▸ REQUIRED WORK:
**a)** In the reflection, who wrote the poem "All Thirst Quenched"?
**b)** Please copy out of the reflection everything from "O let all who" down to "make sense either.".

▸ SOURCE:
════════════════
March 20, 2022 by Cam Miller

          • Today’s reflection is rooted in
          • Isaiah 55:1-9
          • The poem, “All Thirst Quenched” by Lois Red Elk
          • The hymn, “Come to the Water.”

Okay, there is a problem with today’s Gospel.
They sentences are a series of non-sequiturs —
one thought does not flow from the next
and the second paragraph,
that claims to be a parable, isn’t.

In that first paragraph
Jesus seems to be echoing
one of his proverbial sayings:
”The rain falls on the just and the unjust alike.”
But then suddenly he is talking about repenting
or perishing.

In the second paragraph
we are told to expect a parable,
which is a contrast of two points — as in,
“the kingdom of God is like…”
But here we have a proverbial story
with an ambiguous punch line
and no contrast.
It is not a parable.

I could push and pinch and stretch
these two paragraphs to say something
but it would be a total manipulation.
I think it better to let them just lie there in the corner.
Meditate on them if you will
but I am honing in on “thirst.”

Isaiah, speaking for God, says,
”Ho, everyone who thirsts,
come to the waters…”
And the Native American poet
remembers the year
”all thirsts were quenched.”

So, two weeks ago it was fear.

Last week it was loss.
This week it is thirst.
Do you see a theme developing here?
(No? I don’t either).

But I do love, love, love
the lyrics to the hymn we just sang
and the tune also.
Obviously, “Come to the Water”
is based on that Isaiah reading.

O let all who thirst
Let them come to the water
And let all who have nothing
Let them come to the Lord:
Without money, without price
Why should you pay the price
Except for the Lord?

I love that.

But it doesn’t make sense either.
There ain’t nothing without price.
There ain’t nothing without price.
Everything we thirst for in other words,
everything that is valuable to us,
has a price.
There ain’t nothing without price.

And usually the price
is exactly what we do not want to pay.
We love our children to death
and what is the very thing
that loving them requires of us?
To let them go,
to let them fly.
To actually teach them
how to find their way in the world
even if that is far from us.

We love someone
who has an addiction
and we watch them
self-destruct little by little
until it is head over heels.
════════════════
▸ SOURCE MATERIAL:
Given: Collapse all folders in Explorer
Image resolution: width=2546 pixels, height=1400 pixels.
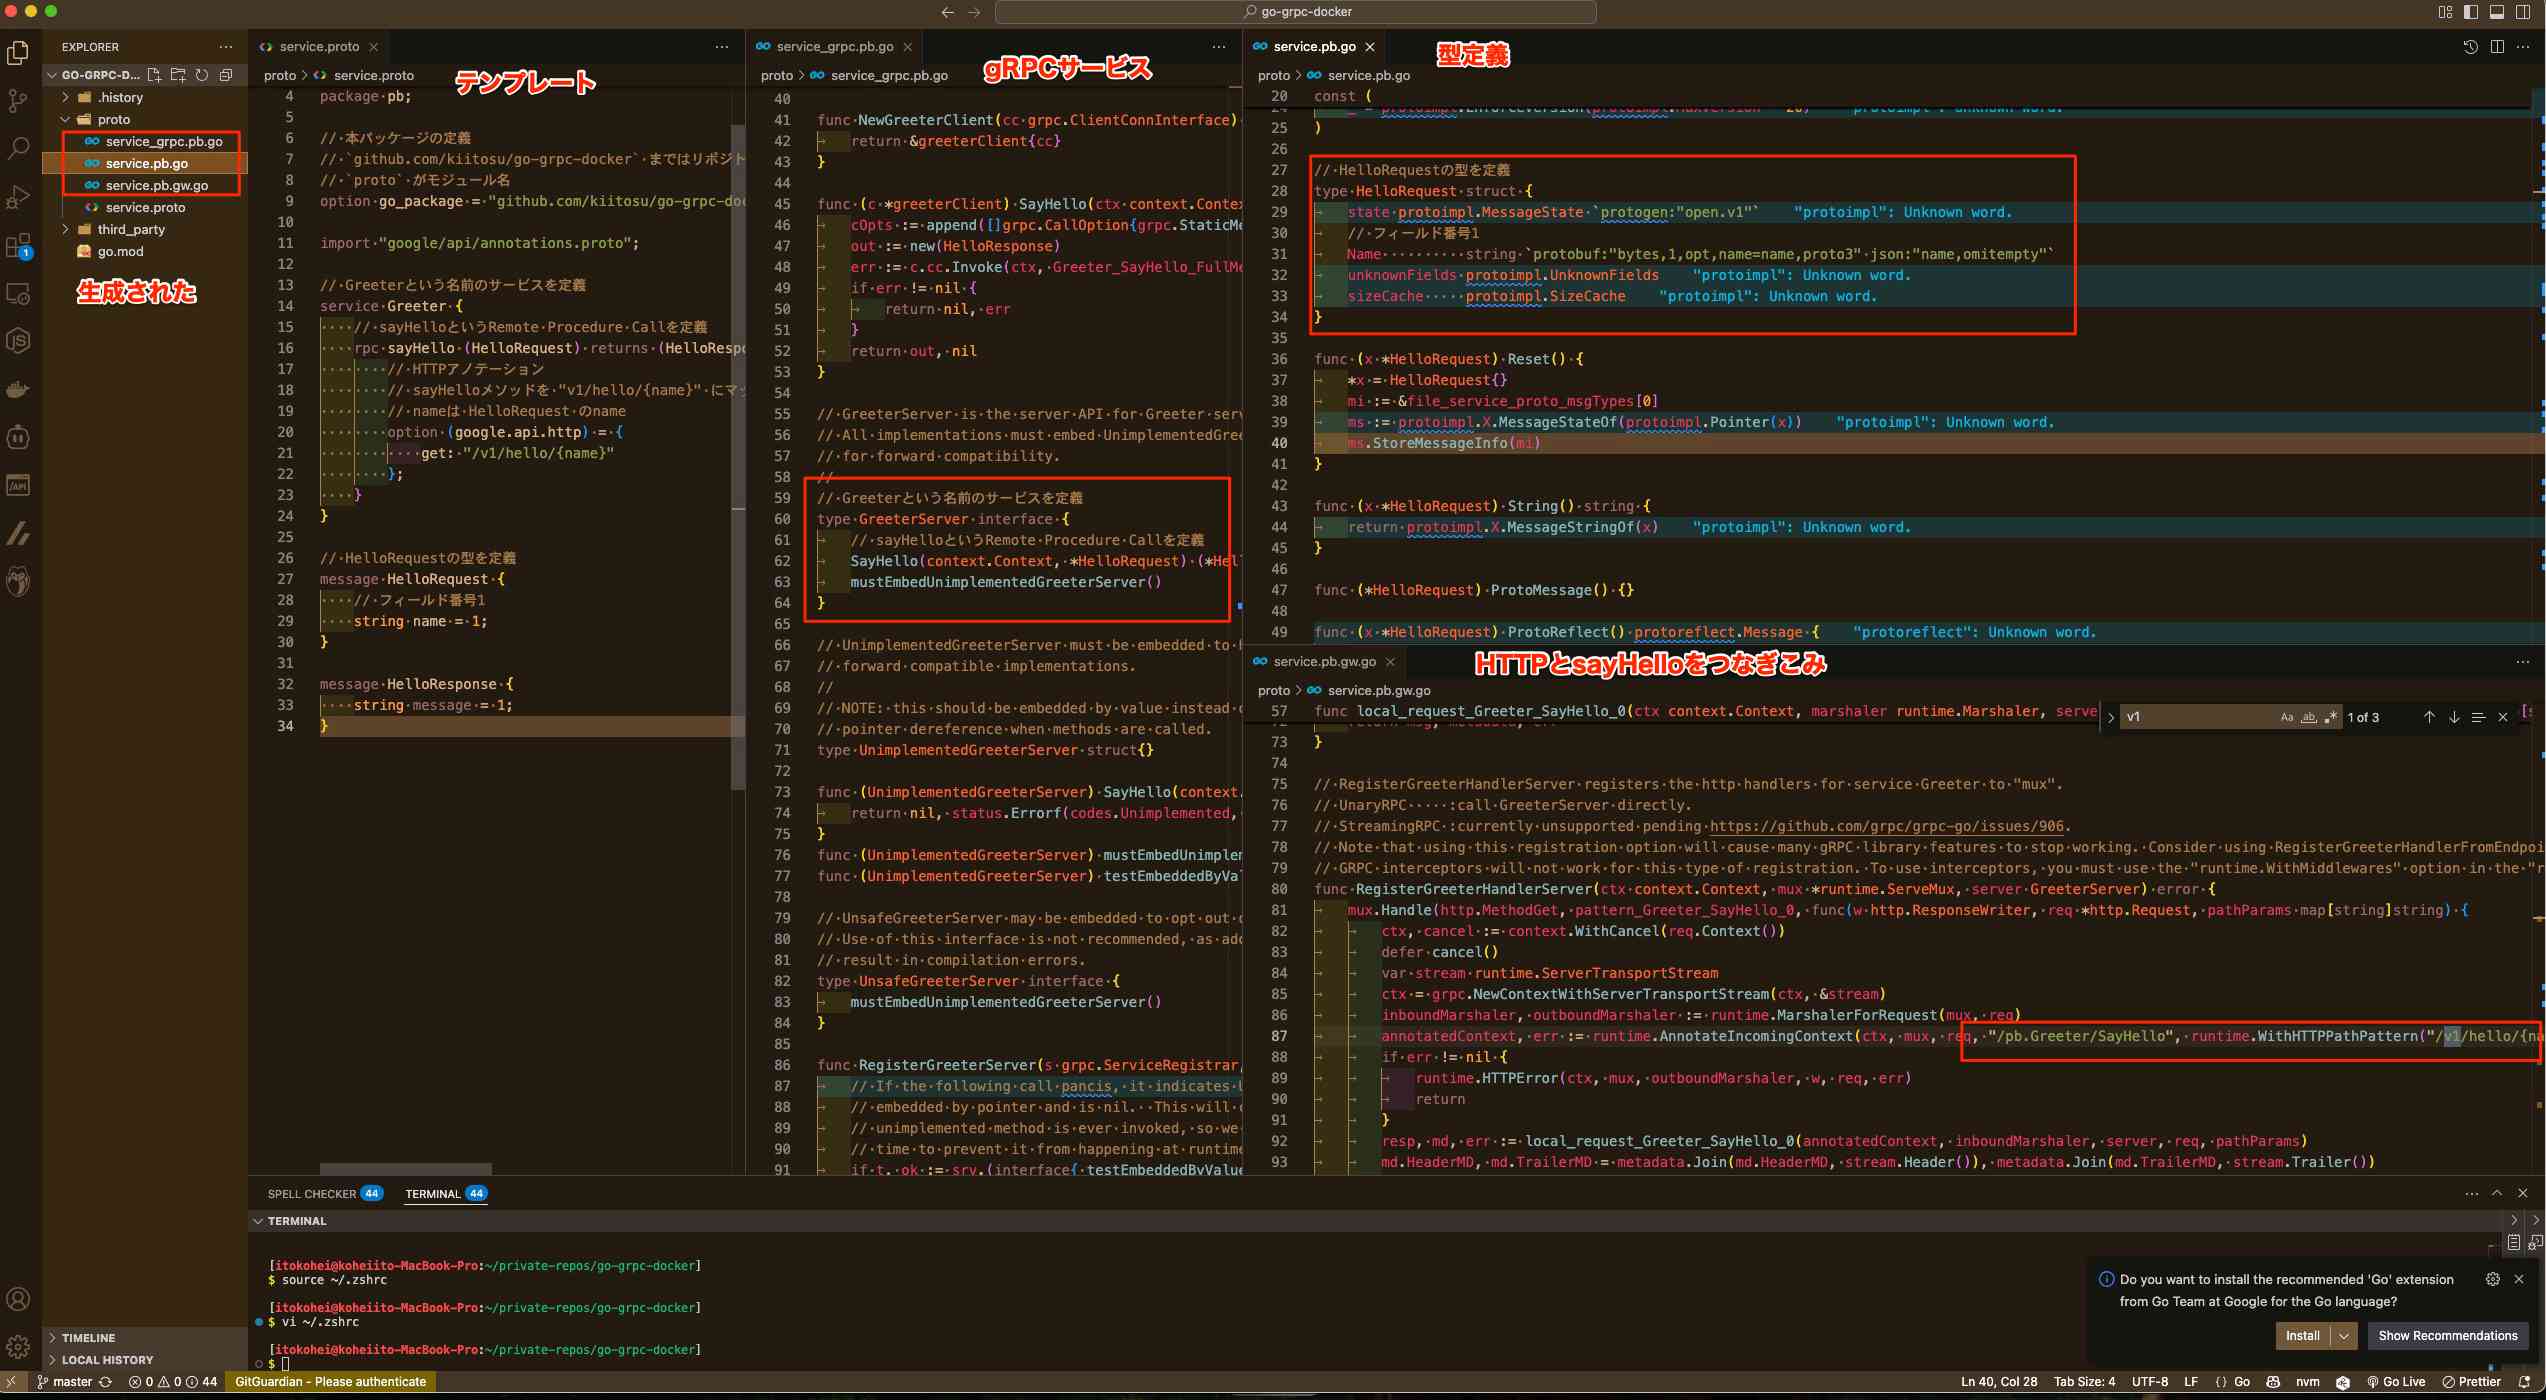Looking at the screenshot, I should (x=226, y=75).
════════════════
▸ THE SOLUTIONS:
**a)** Lois Red Elk

**b)**
O let all who thirst
Let them come to the water
And let all who have nothing
Let them come to the Lord:
Without money, without price
Why should you pay the price
Except for the Lord?

I love that.

But it doesn’t make sense either.